Llama Nemotron Rerank 1B v2
Type: NVIDIA model Tags: NVIDIA, Llama Nemotron, NeMo Retriever, reranking, text retrieval, multilingual retrieval, cross-lingual retrieval, RAG, TensorRT, Build NVIDIA Related: NeMo-Retriever, NeMo-Retriever-Reranking-NIM, Llama-Nemotron-Embed-1B-v2, Llama-Nemotron-Embed-VL-1B-v2, Llama-Nemotron-Rerank-VL-1B-v2, NeMo-Retriever-Embedding-NIM, NVIDIA-NIM, Nemotron, NVIDIA-RAG-Blueprint, NVIDIA-AI-Q-Blueprint, NVIDIA-AI-Data-Platform, TensorRT, Triton-Inference-Server Sources: https://build.nvidia.com/nvidia/llama-nemotron-rerank-1b-v2/modelcard, https://build.nvidia.com/nvidia/llama-nemotron-rerank-1b-v2, https://huggingface.co/nvidia/llama-nemotron-rerank-1b-v2 Last Updated: 2026-04-29
Summary
Llama Nemotron Rerank 1B v2 is an NVIDIA text reranking model for multilingual and cross-lingual question-answer retrieval. It consumes query/passage pairs and returns relevance logits so retrieval pipelines can reorder candidates from dense embeddings, lexical search, or hybrid retrieval before generation.
Detail
The Build NVIDIA model card describes llama-nemotron-rerank-1b-v2 as optimized to score how relevant a document or passage is to a query. It supports long text up to 8192 tokens and was evaluated across the same 26-language multilingual/cross-lingual retrieval scope as Llama-Nemotron-Embed-1B-v2.
Architecturally, the model card describes a transformer encoder fine-tuned from meta-llama/Llama-3.2-1B. Unlike a bi-encoder embedding model, this reranker acts as a cross-encoder over query/passage pairs, letting the model use token-level interaction before producing a score. NVIDIA positions it as a candidate-ordering stage rather than a model to run over an entire corpus.
In an NVIDIA retrieval pipeline, Llama-Nemotron-Embed-1B-v2 or another dense/sparse retriever returns candidate passages first. Llama Nemotron Rerank 1B v2 then rescales and reorders those candidates, improving the context that downstream NVIDIA-NIM LLMs or agent workflows receive.
Inputs and Outputs
- Inputs: pairs of texts, typically a query and candidate passage.

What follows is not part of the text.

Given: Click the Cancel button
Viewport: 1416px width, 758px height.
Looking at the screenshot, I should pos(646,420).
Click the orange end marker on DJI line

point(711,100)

- Retrieval role: rerank candidate passages after embedding, sparse, or hybrid retrieval.
- Context behavior: evaluated up to 8192 tokens; longer passages should be chunked or truncated.
- Outputs: float logits/scores, one score per passage; callers may apply sigmoid if they need probabilities.
Deployment and Evaluation
The Build NVIDIA model card lists TensorRT as the runtime/acceleration engine, Linux as the operating system, and Ampere, Hopper, and Lovelace as supported NVIDIA hardware microarchitectures. The Hugging Face model card also shows Transformers and vLLM paths, including a /rerank serving pattern with a prompt template that formats query/document pairs.
NVIDIA reports evaluation as part of a pipeline with an embedding retrieval model across NQ, HotpotQA, FiQA, TechQA, MIRACL multilingual retrieval, MLQA cross-lingual retrieval, and MLDR long-document retrieval. The published results compare embedding-only retrieval with embedding-plus-reranking pipelines and show the intended pairing with Llama-Nemotron-Embed-1B-v2.
Connections
- NeMo-Retriever - model belongs to NVIDIA’s retrieval and RAG stack.
- NeMo-Retriever-Reranking-NIM - service-level reranking NIM page; this page covers the specific text reranker model.
- Llama-Nemotron-Embed-1B-v2 - companion text embedding model that generates candidates for reranking.
- Llama-Nemotron-Embed-VL-1B-v2 and Llama-Nemotron-Rerank-VL-1B-v2 - multimodal/visual-document retrieval counterparts.
- NeMo-Retriever-Embedding-NIM - embedding services produce candidate chunks before reranking.
- NVIDIA-NIM - model is surfaced through Build NVIDIA/NIM-oriented deployment paths.
- Nemotron - broader NVIDIA model family context for Llama Nemotron retrieval models.
- NVIDIA-RAG-Blueprint, NVIDIA-AI-Q-Blueprint, and NVIDIA-AI-Data-Platform - application contexts where reranking improves citation and grounding quality.
- TensorRT and Triton-Inference-Server - NVIDIA inference stack adjacent to model deployment.